The full set of entries below must be returned exactly as shown.

**TASK DATA**

»»

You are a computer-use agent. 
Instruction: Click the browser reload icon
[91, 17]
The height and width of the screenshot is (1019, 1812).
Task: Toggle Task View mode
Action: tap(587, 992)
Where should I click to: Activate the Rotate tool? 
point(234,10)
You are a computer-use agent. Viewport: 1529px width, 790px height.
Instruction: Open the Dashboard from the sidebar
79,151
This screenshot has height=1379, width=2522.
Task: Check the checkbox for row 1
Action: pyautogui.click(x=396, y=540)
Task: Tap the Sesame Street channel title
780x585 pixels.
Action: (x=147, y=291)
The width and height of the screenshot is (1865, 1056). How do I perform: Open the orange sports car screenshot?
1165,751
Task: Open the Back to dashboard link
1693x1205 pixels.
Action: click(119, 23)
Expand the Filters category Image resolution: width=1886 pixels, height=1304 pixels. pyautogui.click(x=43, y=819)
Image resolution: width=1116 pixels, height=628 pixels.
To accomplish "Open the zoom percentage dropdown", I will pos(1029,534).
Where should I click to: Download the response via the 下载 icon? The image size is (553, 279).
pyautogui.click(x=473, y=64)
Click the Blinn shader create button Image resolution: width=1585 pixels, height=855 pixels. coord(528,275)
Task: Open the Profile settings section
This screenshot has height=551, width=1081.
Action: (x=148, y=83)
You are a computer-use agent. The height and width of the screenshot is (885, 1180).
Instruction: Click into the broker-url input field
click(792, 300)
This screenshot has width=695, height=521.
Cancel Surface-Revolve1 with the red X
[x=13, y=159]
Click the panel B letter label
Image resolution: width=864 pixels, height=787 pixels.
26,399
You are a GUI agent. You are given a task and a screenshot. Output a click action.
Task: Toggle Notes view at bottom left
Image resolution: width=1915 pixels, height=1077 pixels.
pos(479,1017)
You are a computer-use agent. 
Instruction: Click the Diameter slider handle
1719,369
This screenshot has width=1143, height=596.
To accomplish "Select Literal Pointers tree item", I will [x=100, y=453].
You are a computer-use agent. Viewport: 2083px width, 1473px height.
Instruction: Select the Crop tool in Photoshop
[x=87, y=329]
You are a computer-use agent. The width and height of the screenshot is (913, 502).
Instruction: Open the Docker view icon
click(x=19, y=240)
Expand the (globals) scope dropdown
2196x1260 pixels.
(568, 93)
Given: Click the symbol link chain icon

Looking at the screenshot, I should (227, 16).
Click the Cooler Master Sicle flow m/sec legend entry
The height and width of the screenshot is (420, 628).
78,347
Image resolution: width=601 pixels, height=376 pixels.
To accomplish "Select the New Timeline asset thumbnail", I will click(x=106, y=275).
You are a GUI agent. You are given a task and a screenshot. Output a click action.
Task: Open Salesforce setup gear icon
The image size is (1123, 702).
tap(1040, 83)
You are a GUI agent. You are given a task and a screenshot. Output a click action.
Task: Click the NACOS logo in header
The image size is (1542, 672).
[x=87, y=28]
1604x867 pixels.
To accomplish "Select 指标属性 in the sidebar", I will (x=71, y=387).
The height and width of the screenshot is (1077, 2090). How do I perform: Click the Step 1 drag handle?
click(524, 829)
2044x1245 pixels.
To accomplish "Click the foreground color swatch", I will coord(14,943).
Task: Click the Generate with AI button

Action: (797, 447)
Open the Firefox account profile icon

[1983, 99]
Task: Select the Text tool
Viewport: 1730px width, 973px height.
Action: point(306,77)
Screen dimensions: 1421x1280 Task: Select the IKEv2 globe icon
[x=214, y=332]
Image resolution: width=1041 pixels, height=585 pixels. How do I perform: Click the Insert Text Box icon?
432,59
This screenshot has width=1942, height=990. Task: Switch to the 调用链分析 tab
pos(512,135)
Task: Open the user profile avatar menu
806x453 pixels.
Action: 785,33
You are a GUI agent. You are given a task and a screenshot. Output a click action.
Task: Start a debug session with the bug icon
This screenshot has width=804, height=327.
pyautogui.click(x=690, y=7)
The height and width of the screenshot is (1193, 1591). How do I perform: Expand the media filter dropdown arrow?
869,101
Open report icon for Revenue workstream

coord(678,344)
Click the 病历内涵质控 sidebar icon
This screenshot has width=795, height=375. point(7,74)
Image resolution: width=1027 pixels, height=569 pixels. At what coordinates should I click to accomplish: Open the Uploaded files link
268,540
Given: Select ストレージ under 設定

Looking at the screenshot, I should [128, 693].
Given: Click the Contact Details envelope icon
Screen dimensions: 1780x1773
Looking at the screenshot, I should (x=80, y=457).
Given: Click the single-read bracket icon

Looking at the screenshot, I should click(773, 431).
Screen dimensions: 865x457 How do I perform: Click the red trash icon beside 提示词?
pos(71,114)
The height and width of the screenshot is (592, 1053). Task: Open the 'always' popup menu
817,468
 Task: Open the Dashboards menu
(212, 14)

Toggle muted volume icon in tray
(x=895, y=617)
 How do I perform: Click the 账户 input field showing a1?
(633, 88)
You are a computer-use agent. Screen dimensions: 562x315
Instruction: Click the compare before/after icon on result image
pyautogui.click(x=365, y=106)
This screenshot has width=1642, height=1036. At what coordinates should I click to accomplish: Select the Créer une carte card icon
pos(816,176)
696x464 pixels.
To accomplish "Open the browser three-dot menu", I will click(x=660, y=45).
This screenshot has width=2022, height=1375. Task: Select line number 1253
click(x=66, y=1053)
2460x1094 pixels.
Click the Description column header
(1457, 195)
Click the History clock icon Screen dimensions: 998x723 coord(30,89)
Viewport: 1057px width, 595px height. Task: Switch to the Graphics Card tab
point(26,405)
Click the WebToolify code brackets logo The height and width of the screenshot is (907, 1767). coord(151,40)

««

**TASK RESPONSE**
You are a computer-use agent. 
Instruction: Click the browser reload icon
[91, 17]
The height and width of the screenshot is (1019, 1812).
Task: Toggle Task View mode
Action: tap(587, 992)
Where should I click to: Activate the Rotate tool? 
point(234,10)
You are a computer-use agent. Viewport: 1529px width, 790px height.
Instruction: Open the Dashboard from the sidebar
79,151
This screenshot has height=1379, width=2522.
Task: Check the checkbox for row 1
Action: pyautogui.click(x=396, y=540)
Task: Tap the Sesame Street channel title
780x585 pixels.
Action: (x=147, y=291)
The width and height of the screenshot is (1865, 1056). How do I perform: Open the orange sports car screenshot?
1165,751
Task: Open the Back to dashboard link
1693x1205 pixels.
Action: click(119, 23)
Expand the Filters category Image resolution: width=1886 pixels, height=1304 pixels. pyautogui.click(x=43, y=819)
Image resolution: width=1116 pixels, height=628 pixels.
To accomplish "Open the zoom percentage dropdown", I will pos(1029,534).
Where should I click to: Download the response via the 下载 icon? The image size is (553, 279).
pyautogui.click(x=473, y=64)
Click the Blinn shader create button Image resolution: width=1585 pixels, height=855 pixels. coord(528,275)
Task: Open the Profile settings section
This screenshot has height=551, width=1081.
Action: (x=148, y=83)
You are a computer-use agent. The height and width of the screenshot is (885, 1180).
Instruction: Click into the broker-url input field
click(792, 300)
This screenshot has width=695, height=521.
Cancel Surface-Revolve1 with the red X
[x=13, y=159]
Click the panel B letter label
Image resolution: width=864 pixels, height=787 pixels.
26,399
You are a GUI agent. You are given a task and a screenshot. Output a click action.
Task: Toggle Notes view at bottom left
Image resolution: width=1915 pixels, height=1077 pixels.
pos(479,1017)
You are a computer-use agent. 
Instruction: Click the Diameter slider handle
1719,369
This screenshot has width=1143, height=596.
To accomplish "Select Literal Pointers tree item", I will [x=100, y=453].
You are a computer-use agent. Viewport: 2083px width, 1473px height.
Instruction: Select the Crop tool in Photoshop
[x=87, y=329]
You are a computer-use agent. The width and height of the screenshot is (913, 502).
Instruction: Open the Docker view icon
click(x=19, y=240)
Expand the (globals) scope dropdown
2196x1260 pixels.
(568, 93)
Given: Click the symbol link chain icon

Looking at the screenshot, I should (227, 16).
Click the Cooler Master Sicle flow m/sec legend entry
The height and width of the screenshot is (420, 628).
78,347
Image resolution: width=601 pixels, height=376 pixels.
To accomplish "Select the New Timeline asset thumbnail", I will click(x=106, y=275).
You are a GUI agent. You are given a task and a screenshot. Output a click action.
Task: Open Salesforce setup gear icon
The image size is (1123, 702).
tap(1040, 83)
You are a GUI agent. You are given a task and a screenshot. Output a click action.
Task: Click the NACOS logo in header
The image size is (1542, 672).
[x=87, y=28]
1604x867 pixels.
To accomplish "Select 指标属性 in the sidebar", I will (x=71, y=387).
The height and width of the screenshot is (1077, 2090). How do I perform: Click the Step 1 drag handle?
click(524, 829)
2044x1245 pixels.
To accomplish "Click the foreground color swatch", I will coord(14,943).
Task: Click the Generate with AI button

Action: (797, 447)
Open the Firefox account profile icon

[1983, 99]
Task: Select the Text tool
Viewport: 1730px width, 973px height.
Action: point(306,77)
Screen dimensions: 1421x1280 Task: Select the IKEv2 globe icon
[x=214, y=332]
Image resolution: width=1041 pixels, height=585 pixels. How do I perform: Click the Insert Text Box icon?
432,59
This screenshot has width=1942, height=990. Task: Switch to the 调用链分析 tab
pos(512,135)
Task: Open the user profile avatar menu
806x453 pixels.
Action: 785,33
You are a GUI agent. You are given a task and a screenshot. Output a click action.
Task: Start a debug session with the bug icon
This screenshot has width=804, height=327.
pyautogui.click(x=690, y=7)
The height and width of the screenshot is (1193, 1591). How do I perform: Expand the media filter dropdown arrow?
869,101
Open report icon for Revenue workstream

coord(678,344)
Click the 病历内涵质控 sidebar icon
This screenshot has width=795, height=375. point(7,74)
Image resolution: width=1027 pixels, height=569 pixels. At what coordinates should I click to accomplish: Open the Uploaded files link
268,540
Given: Select ストレージ under 設定

Looking at the screenshot, I should [128, 693].
Given: Click the Contact Details envelope icon
Screen dimensions: 1780x1773
Looking at the screenshot, I should (x=80, y=457).
Given: Click the single-read bracket icon

Looking at the screenshot, I should click(773, 431).
Screen dimensions: 865x457 How do I perform: Click the red trash icon beside 提示词?
pos(71,114)
The height and width of the screenshot is (592, 1053). Task: Open the 'always' popup menu
817,468
 Task: Open the Dashboards menu
(212, 14)

Toggle muted volume icon in tray
(x=895, y=617)
 How do I perform: Click the 账户 input field showing a1?
(633, 88)
You are a computer-use agent. Screen dimensions: 562x315
Instruction: Click the compare before/after icon on result image
pyautogui.click(x=365, y=106)
This screenshot has width=1642, height=1036. At what coordinates should I click to accomplish: Select the Créer une carte card icon
pos(816,176)
696x464 pixels.
To accomplish "Open the browser three-dot menu", I will click(x=660, y=45).
This screenshot has width=2022, height=1375. Task: Select line number 1253
click(x=66, y=1053)
2460x1094 pixels.
Click the Description column header
(1457, 195)
Click the History clock icon Screen dimensions: 998x723 coord(30,89)
Viewport: 1057px width, 595px height. Task: Switch to the Graphics Card tab
point(26,405)
Click the WebToolify code brackets logo The height and width of the screenshot is (907, 1767). coord(151,40)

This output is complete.